We're getting ready to move in a few months (hopefully sooner) and that entails catching and moving all our critters- horse, goats, chickens, ducks, guinea hens and cats. Some will be easy to move, some will be a challenge, and the poultry will be tricky at best, maddeningly frustrating at worst. With that in mind, I've not replenished the flock and we've now got 5 roosters and 6 hens. Three of those hens are over 2 years old, so not laying reliably anymore, but considering they've probably given us over 750 eggs EACH, letting them live out their retirement years seems a fairer deal than making 'em into soup.

With the days getting shorter, even the young hens stop laying reliably, so we're down to frozen eggs from the month plus we were in Houston and poor Joe was drowning in eggs- when we came home we froze almost 20 dozen, which are great to cook and bake with, but freezing changes the consistency so for breakfast they come up lacking.

So we ate the last of the fresh eggs today till probably late spring- I'll buy more chicks as soon as we move, and they'll start laying by May or June.

I'm afraid what it boils down to is that my family is spoiled when it comes to food.

Oh, I don't buy name brand anything, and very very little processed food at all- I cook and bake from scratch not just because I enjoy it, but because that way I KNOW what we're eating because I put the ingredients in my own self and didn't just trust the picture on the front of the box.

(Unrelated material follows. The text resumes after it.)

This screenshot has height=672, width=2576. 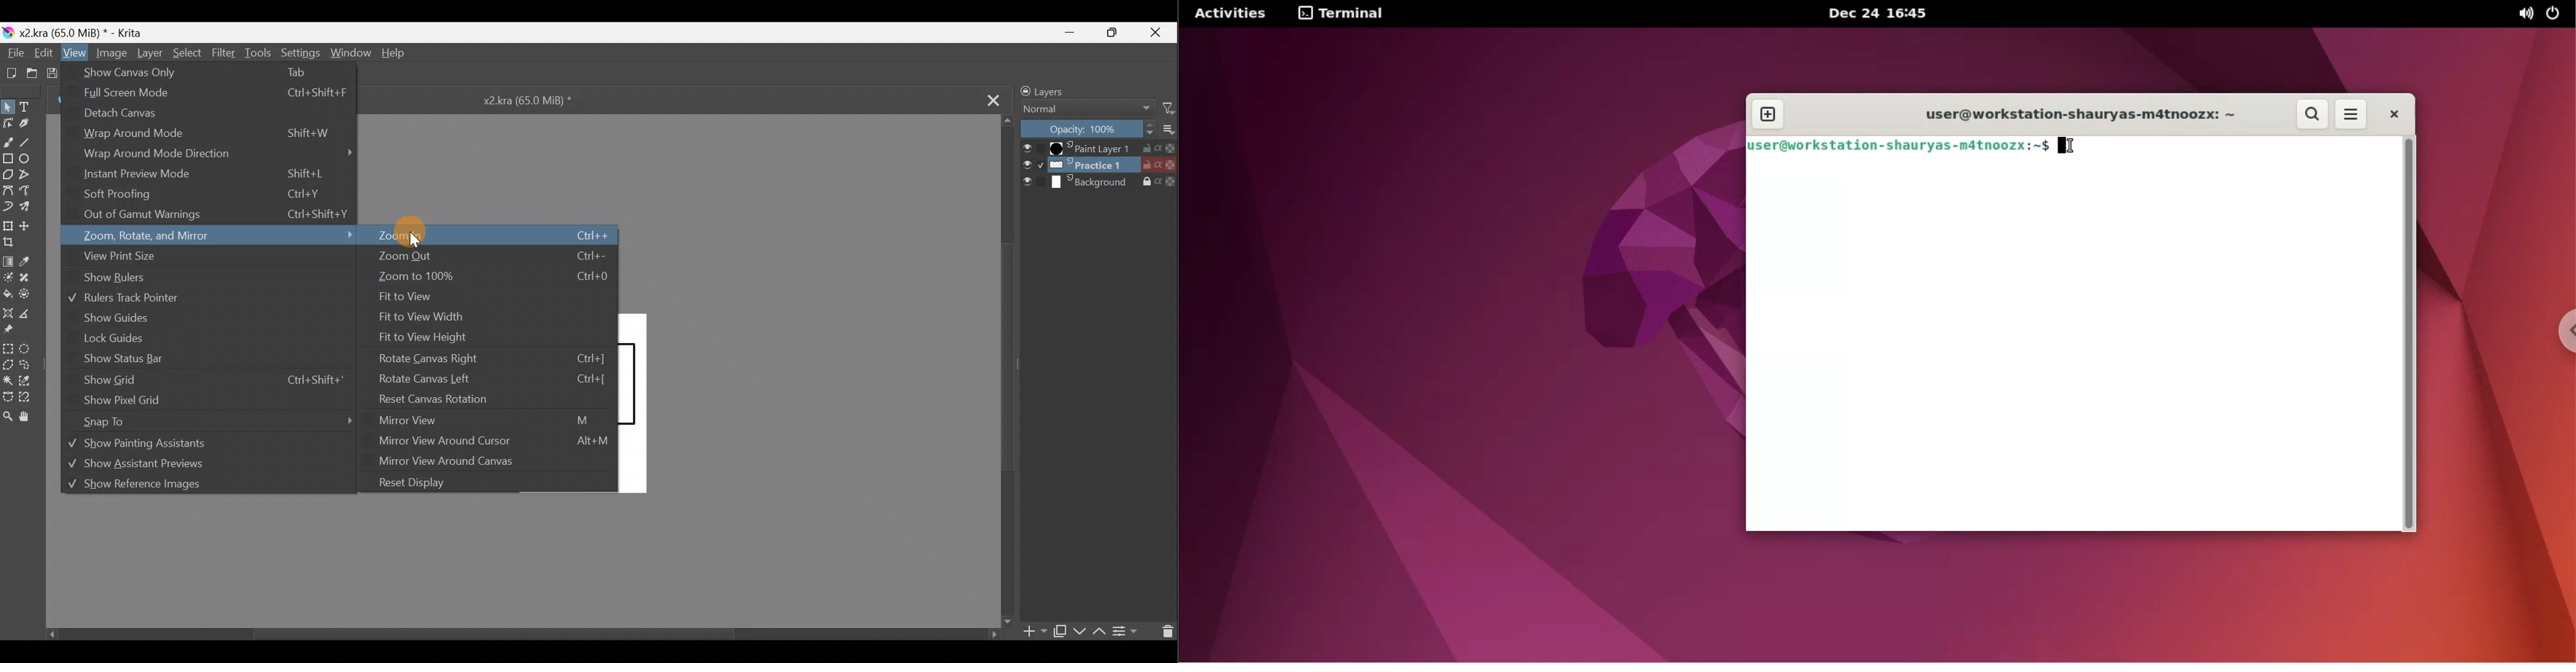 What do you see at coordinates (27, 261) in the screenshot?
I see `Sample a colour from the image/current layer` at bounding box center [27, 261].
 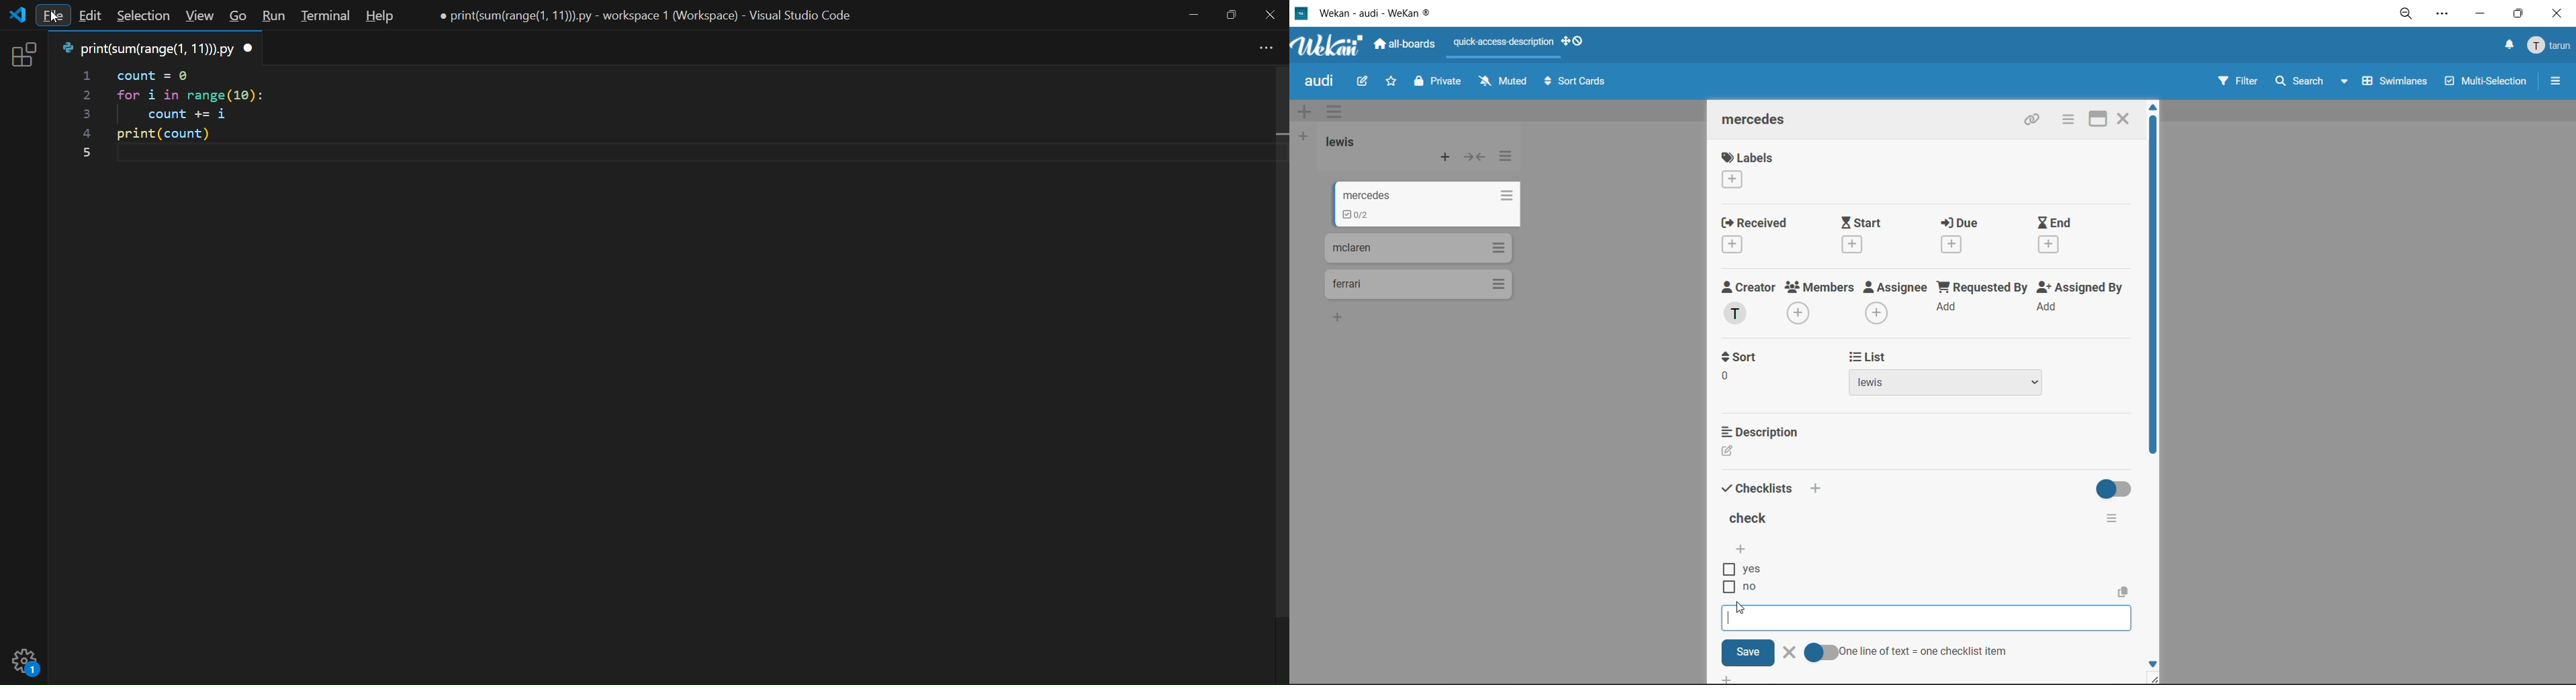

We ate the last of the eggs talking of other things, the sunshine yellow yolks smiling up at us from between the warm banana bread and the bacon and then they were gone.

It's a long way to May, but I'm trying to look at it the same way I look at fruits and vegetables- I never buy sweet corn or tomatoes or other short-season stuff out of their natural times because the imposters shipped in during the rest of the year are so much more than a disappointment, they're a disgrace to the produce section.

That a great majority of our populace thinks eggs with the consistency of snot, corn that's more starch than sugar and tomatoes that taste like...nothing... are normal, and healthy, and...food, makes me simultaneously very sad and explains not only the acceptance but the embrace of McAnything served up in a styrofoam box.